O diretor de assuntos corporativos da HP do Brasil, Gilberto Galan, afirmou ontem que ainda não é possível saber quais os impactos que o anúncio da demissão de 3 mil funcionários, feito ontem pela matriz da Hewlett-Packard, terá nas operações da filial brasileira. ‘‘As regiões que serão atingidas deverão ser definidas somente daqui a uns dois meses’’, avalia. Segundo ele, o número divulgado é o de cargos a serem eliminados e não necessariamente de pessoal. ‘‘Parte do quadro deve ser remanejado’’, disse Galan.

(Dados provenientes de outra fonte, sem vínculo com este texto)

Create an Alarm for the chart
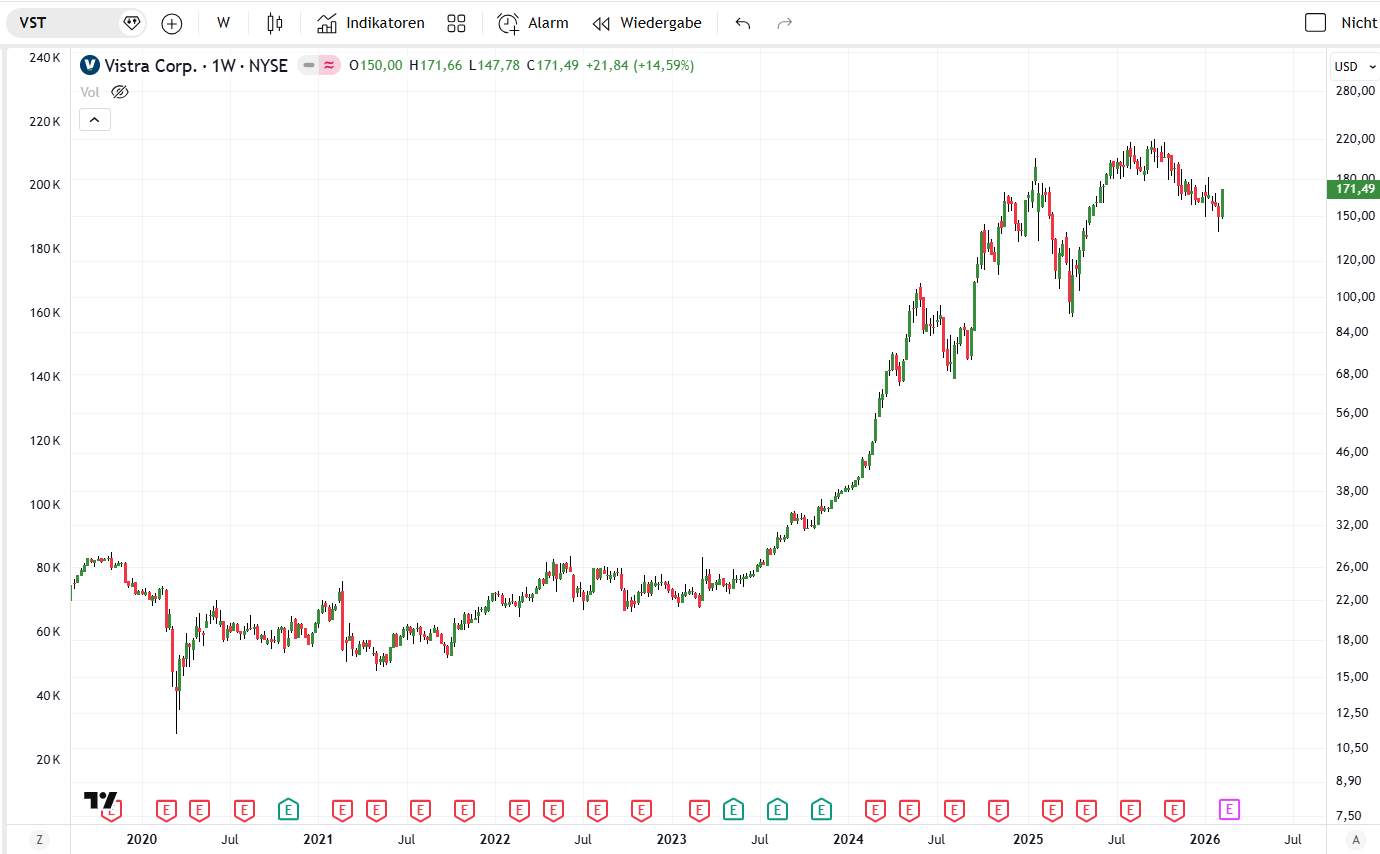 point(533,23)
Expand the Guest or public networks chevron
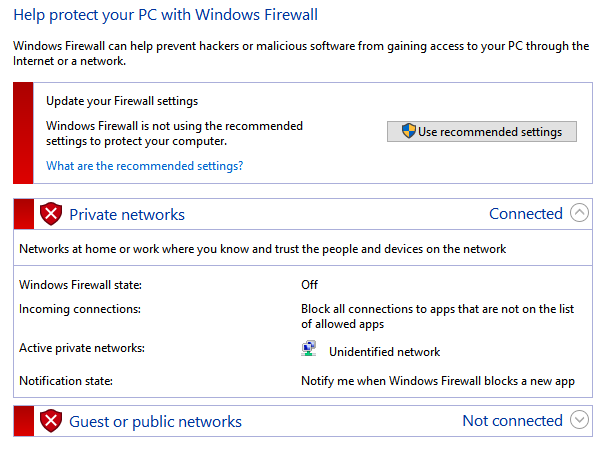This screenshot has width=611, height=462. click(x=579, y=420)
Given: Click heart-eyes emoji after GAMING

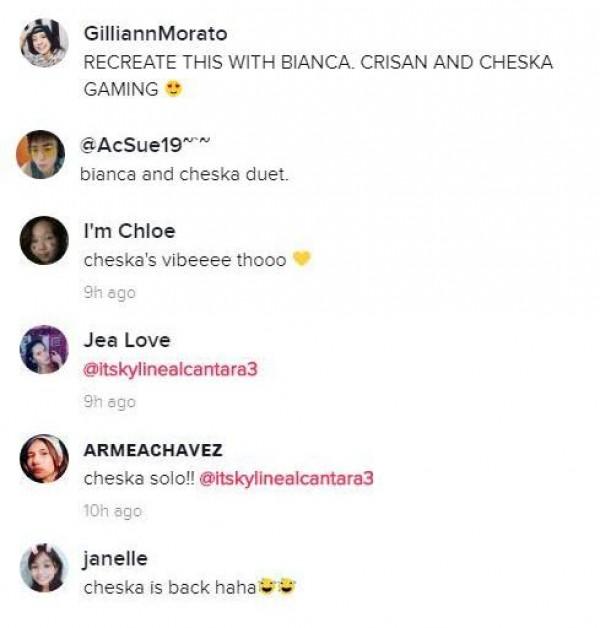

Ele disse que tanto o Brasil quanto a América Latina são regiões ‘‘muito bem vistas pela corporação’’, pois são as que mais crescem no grupo. ‘‘Isso nos dá uma certa tranquilidade’’, observou. De acordo com o diretor, a HP Brasil cresceu 30% no ano passado, tendo registrado um faturamento de R$ 1,7 bilhão, contra R$ 1,4 bilhão em 1999. Além disso, diz ele, a companhia ‘‘tem um programa agressivo de investimentos para este ano para o País, de US$ 100 milhões’’.
No anúncio feito ontem, a Hewlett-Packard alegou que as demissões acontecerão por causa da ‘‘rápida deterioração nos gastos mundiais com tecnologia de informação’’.